[Aim] In the yoga studio piece below, transcribe verbatim everything from "Everyday, I pass" down to "free trial session.".

[Excerpted text]
Everyday, I pass by a yoga studio called Down Dog Yoga. The sign for the studio has a cute puppy on it. As an on-again, off-again yoga-doer (yogi?), I was happy to see a yoga studio within walking distance of work. I checked out the studio online for class offerings and pricing, ventured in the doors to observe the facility itself, and ultimately decided to enroll in a one-week free trial session.
That cute puppy is very, very deceiving.
That cute puppy is a devil dog in disguise.
I left my office fifteen minutes before class was scheduled to start. It was raining, I was walking. I lugged my gym bag, yoga mat, and ashtanga mat through the rain to the studio, filled out the requisite paperwork, and headed to the changing room. That was somewhat of a misnomer--the site claimed the studio had changing facilities and showers. The studio had, in fact, what amounted to one oversized bathroom designed to handle someone in a wheelchair, with cubbies attached to one wall. There was one toilet stall, and one shower tucked into the corner. At least it was clean, if not private.
Normally, I wouldn't care about the shower situation, but I was heading back to work after my "power hour" class.
I should have stopped myself at the words "power hour." I should know better than to try anything that mixes power and yoga. But I couldn't help it. I took Jennifer Gleason's yoga class at the YMCA in Dayton twice a week for almost a year, and Jen had the mix of power and yoga down to a science. There was enough vinyasa, or flow, to make it count for a cardio workout and enough ashtanga options to keep it interesting and keep me working. But the core of yoga--the idea of moving with breath and intention, becoming mindful--was still front and center in Jen's class. I keep trying to find a replica in this area and I keep coming up short.
I should add here that I have been practicing yoga for more than nine years off and on. I would hardly consider myself an expert, but I have been through my fair share of teachers and styles. My introduction to yoga was via VHS tape: Patricia Walden's Yoga for Beginners produced by Gaiam. My foray into yoga was solid, and I recommend the tape and all of its offspring for anyone looking to begin a yoga practice. Walden is a follower of Iyengar yoga, which focuses on making sure you understand the pose, how to get into it, how to get out of it, and most importantly, how to align your body correctly and use props if you need to.

[Data section]
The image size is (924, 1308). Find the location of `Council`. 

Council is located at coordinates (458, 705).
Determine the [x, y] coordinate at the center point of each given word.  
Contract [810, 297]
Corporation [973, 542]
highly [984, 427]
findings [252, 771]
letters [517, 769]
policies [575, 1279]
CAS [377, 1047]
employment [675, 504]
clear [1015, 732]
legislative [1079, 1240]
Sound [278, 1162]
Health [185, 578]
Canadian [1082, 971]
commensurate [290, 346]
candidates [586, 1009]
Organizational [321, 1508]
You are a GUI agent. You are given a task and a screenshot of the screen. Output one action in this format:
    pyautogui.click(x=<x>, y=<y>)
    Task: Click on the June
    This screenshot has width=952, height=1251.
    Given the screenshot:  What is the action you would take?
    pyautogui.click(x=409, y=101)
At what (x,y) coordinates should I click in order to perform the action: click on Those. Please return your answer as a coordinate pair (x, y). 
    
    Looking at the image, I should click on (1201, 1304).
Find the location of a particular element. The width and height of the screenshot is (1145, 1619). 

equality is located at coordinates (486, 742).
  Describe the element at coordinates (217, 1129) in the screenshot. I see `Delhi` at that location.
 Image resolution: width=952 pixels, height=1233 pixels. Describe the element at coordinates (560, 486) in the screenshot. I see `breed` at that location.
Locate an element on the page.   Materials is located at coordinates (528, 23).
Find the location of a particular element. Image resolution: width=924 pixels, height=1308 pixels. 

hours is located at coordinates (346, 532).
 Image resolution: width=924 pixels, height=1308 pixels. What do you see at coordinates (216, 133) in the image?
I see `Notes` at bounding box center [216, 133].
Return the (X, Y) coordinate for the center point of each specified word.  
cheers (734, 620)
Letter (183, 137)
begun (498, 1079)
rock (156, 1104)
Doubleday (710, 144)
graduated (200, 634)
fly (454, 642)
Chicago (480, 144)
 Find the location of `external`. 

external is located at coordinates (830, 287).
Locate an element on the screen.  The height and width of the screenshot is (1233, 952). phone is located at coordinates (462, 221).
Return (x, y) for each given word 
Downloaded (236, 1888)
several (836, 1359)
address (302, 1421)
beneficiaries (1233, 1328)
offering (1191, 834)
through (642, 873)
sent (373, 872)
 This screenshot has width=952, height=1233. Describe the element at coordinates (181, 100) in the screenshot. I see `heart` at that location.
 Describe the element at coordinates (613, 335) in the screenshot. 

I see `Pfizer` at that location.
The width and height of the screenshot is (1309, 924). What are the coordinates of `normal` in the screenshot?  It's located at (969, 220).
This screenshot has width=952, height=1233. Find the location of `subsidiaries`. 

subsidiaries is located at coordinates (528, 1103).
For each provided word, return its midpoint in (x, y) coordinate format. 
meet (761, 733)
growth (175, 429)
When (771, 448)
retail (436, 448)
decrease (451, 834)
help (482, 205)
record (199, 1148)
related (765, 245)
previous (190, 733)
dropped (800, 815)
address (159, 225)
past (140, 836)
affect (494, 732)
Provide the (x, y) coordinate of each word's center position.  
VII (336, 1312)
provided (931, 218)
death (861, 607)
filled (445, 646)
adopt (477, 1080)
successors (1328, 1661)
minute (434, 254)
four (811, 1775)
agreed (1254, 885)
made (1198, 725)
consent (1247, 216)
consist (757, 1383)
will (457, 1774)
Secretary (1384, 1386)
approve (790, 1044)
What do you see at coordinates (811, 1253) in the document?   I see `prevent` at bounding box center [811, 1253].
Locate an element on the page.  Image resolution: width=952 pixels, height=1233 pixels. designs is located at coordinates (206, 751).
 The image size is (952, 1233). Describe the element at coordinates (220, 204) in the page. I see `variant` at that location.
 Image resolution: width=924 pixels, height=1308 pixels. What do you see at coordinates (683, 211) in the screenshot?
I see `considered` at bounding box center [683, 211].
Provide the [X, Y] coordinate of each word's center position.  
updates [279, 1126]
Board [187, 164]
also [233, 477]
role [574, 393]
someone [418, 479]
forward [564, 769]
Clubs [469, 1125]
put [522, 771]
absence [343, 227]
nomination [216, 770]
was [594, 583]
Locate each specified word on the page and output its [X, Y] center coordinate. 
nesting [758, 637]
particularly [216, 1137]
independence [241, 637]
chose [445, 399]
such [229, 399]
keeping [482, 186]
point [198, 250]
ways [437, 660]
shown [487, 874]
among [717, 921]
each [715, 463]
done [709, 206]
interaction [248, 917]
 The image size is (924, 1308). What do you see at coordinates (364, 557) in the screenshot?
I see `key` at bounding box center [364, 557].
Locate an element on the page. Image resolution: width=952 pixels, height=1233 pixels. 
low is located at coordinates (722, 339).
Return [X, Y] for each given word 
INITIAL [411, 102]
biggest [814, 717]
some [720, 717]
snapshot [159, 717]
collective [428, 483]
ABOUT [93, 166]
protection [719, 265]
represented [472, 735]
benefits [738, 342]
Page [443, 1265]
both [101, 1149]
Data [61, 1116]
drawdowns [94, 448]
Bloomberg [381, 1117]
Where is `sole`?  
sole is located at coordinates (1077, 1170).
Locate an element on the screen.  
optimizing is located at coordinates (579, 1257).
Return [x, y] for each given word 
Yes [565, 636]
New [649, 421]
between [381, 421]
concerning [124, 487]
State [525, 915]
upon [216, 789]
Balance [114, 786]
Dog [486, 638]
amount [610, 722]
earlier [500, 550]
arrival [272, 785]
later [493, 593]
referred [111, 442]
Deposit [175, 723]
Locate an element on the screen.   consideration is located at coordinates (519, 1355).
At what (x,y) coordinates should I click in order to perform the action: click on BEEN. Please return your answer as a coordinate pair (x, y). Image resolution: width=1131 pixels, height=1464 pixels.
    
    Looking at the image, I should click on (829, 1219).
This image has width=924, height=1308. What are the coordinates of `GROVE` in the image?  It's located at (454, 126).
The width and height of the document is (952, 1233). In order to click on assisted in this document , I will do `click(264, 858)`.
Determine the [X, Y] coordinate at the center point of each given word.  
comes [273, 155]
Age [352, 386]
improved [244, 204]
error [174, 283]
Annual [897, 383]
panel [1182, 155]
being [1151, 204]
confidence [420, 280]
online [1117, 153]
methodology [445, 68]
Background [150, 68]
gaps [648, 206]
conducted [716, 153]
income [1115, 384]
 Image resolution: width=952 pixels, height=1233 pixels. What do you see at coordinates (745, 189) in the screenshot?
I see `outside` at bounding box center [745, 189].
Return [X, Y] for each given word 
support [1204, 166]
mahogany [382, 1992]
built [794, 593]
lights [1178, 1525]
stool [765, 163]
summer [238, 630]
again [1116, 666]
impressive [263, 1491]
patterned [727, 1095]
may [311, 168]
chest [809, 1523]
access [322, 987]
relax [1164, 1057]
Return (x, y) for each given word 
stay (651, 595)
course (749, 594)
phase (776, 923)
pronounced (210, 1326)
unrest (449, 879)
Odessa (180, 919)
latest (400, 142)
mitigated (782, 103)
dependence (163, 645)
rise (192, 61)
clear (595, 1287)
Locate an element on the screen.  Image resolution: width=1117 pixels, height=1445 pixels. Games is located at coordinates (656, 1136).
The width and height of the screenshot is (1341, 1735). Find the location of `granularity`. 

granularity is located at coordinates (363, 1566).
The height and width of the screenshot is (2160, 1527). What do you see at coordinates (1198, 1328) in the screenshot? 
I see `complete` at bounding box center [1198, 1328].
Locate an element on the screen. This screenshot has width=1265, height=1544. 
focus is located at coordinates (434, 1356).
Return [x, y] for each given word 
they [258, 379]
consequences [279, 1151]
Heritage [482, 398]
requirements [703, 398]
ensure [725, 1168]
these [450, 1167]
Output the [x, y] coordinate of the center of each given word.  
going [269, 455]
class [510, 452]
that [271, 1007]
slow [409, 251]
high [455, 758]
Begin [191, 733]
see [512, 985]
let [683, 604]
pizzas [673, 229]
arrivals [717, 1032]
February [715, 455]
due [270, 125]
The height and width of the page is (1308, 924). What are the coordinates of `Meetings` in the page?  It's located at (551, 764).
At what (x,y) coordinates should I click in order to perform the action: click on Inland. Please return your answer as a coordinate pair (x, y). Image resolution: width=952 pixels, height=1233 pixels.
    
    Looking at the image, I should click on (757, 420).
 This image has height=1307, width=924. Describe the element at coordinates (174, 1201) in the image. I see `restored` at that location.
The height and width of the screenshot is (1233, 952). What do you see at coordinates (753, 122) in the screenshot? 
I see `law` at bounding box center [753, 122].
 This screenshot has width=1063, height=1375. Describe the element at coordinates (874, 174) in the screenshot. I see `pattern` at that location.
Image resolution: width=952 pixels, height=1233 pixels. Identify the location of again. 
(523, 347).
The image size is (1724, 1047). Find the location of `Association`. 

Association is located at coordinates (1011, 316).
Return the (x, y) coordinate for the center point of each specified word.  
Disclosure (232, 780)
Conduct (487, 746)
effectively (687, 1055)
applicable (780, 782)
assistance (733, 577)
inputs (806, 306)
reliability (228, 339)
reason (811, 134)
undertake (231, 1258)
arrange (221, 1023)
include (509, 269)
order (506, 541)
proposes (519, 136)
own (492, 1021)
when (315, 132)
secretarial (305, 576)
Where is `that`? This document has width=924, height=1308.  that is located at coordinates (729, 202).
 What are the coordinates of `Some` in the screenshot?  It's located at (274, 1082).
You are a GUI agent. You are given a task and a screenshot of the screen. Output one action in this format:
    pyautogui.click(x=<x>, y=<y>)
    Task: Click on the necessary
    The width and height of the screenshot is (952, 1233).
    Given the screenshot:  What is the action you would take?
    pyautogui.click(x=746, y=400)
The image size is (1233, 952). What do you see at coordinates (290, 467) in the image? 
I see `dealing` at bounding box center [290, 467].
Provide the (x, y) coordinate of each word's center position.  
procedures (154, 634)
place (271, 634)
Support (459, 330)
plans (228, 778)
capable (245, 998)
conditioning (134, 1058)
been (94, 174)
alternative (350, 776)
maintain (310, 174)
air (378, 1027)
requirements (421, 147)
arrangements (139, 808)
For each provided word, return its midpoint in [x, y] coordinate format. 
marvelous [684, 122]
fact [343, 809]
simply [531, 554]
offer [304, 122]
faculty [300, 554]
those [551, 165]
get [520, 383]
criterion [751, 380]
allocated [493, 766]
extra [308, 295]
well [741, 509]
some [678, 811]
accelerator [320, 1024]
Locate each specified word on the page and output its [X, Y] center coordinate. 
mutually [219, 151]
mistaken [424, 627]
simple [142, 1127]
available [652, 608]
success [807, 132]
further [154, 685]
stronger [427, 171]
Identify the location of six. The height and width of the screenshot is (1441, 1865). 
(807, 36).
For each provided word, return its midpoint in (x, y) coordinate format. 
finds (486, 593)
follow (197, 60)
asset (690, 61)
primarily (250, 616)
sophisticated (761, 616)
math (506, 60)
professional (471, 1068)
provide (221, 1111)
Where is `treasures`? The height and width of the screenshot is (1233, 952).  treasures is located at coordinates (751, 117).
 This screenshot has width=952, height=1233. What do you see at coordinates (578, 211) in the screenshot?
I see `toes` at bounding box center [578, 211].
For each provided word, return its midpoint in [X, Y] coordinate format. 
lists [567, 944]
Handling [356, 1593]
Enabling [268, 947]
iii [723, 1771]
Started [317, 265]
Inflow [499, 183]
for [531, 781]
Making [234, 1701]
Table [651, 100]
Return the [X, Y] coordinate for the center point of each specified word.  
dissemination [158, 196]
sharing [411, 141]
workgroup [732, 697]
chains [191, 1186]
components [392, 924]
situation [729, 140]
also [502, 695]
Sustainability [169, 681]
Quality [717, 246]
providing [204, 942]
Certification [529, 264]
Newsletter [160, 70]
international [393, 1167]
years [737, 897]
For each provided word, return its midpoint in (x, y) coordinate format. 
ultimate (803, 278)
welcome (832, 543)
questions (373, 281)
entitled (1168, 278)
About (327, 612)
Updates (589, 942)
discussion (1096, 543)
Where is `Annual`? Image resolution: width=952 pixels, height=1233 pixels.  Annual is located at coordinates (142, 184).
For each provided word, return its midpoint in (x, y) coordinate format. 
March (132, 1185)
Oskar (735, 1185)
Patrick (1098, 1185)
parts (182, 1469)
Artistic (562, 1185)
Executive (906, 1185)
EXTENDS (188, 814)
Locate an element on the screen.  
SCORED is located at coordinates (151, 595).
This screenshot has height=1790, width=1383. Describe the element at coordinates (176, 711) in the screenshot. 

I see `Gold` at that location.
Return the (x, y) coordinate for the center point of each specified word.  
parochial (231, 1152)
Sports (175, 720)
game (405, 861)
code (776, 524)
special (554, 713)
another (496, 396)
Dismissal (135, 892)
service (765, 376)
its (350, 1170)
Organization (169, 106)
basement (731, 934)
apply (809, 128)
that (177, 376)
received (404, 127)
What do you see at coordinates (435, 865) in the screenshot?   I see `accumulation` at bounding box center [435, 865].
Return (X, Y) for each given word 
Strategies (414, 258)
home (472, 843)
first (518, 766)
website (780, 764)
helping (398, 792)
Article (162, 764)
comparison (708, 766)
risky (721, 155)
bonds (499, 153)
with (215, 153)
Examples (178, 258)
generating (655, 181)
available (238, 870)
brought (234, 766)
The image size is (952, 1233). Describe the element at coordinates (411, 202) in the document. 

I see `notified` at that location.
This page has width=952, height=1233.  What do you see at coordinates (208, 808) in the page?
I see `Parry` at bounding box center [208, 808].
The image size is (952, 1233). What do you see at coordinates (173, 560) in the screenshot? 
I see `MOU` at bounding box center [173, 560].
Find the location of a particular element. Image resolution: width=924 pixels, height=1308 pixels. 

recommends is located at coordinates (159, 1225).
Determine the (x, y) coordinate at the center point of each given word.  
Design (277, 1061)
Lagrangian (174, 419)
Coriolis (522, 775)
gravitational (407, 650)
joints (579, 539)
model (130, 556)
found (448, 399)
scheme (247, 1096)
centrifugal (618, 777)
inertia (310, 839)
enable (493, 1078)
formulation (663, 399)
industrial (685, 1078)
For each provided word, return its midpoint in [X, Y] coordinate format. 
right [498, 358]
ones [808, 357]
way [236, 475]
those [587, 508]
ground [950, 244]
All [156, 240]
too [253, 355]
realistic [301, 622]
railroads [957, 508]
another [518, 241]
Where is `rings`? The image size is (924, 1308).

[Response to the task]
Everyday, I pass by a yoga studio called Down Dog Yoga. The sign for the studio has a cute puppy on it. As an on-again, off-again yoga-doer (yogi?), I was happy to see a yoga studio within walking distance of work. I checked out the studio online for class offerings and pricing, ventured in the doors to observe the facility itself, and ultimately decided to enroll in a one-week free trial session.